Data extract →

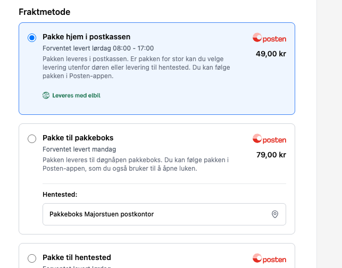Click the Posten logo on the hentested option

point(269,259)

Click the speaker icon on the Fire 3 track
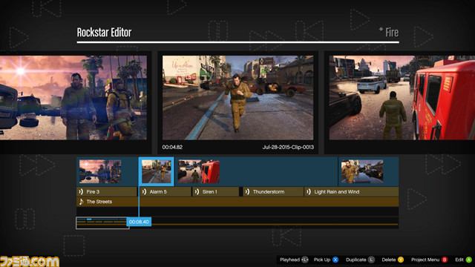coord(81,191)
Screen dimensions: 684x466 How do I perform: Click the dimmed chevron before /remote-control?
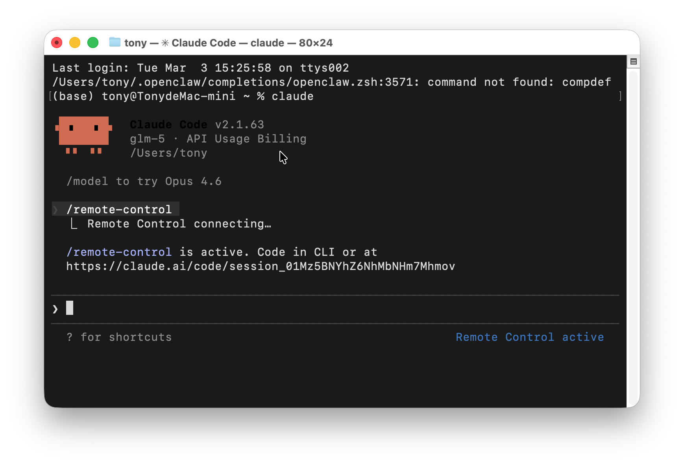(55, 209)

What needs to be done →
All lines from the one containing "Click the speaker icon on the Fire 3 track" through the end of the data are to be written out exactly, with nothing added; skip the pictures.

Output below →
Click the speaker icon on the Fire 3 track
coord(81,191)
Screen dimensions: 684x466 How do I perform: Click the dimmed chevron before /remote-control?
(55, 209)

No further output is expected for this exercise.